* **Description of the task**
Below are records. Copy every line with "size" in it.

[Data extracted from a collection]
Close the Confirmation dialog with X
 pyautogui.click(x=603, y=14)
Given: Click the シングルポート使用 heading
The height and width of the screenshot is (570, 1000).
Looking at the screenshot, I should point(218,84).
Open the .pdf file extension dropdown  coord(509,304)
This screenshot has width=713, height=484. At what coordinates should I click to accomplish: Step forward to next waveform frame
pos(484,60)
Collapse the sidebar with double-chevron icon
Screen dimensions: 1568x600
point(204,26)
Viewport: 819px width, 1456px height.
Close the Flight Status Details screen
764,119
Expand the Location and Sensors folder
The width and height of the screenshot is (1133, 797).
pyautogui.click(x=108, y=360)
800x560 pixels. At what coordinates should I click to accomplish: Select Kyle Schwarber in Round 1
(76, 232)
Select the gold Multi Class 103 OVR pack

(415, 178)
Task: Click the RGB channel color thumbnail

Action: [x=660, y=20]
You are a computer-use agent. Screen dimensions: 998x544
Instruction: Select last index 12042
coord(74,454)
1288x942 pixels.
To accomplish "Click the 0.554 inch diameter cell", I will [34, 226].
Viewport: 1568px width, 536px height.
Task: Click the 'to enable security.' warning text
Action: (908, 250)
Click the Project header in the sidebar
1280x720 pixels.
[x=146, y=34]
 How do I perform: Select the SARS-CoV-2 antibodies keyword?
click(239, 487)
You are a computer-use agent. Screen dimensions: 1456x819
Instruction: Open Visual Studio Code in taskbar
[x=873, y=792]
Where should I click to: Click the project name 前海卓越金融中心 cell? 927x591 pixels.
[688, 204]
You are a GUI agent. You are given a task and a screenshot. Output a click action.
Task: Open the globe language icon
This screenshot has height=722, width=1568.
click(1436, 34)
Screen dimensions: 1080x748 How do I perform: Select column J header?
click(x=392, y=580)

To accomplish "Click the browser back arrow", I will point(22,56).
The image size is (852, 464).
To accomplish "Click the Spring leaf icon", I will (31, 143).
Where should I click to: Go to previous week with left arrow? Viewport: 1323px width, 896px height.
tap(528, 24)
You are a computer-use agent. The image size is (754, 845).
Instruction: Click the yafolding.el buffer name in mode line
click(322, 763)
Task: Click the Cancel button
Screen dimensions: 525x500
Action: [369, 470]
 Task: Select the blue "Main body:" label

* **Response to the exercise**
The image size is (852, 464).
You are a computer-use agent. The image size is (754, 845).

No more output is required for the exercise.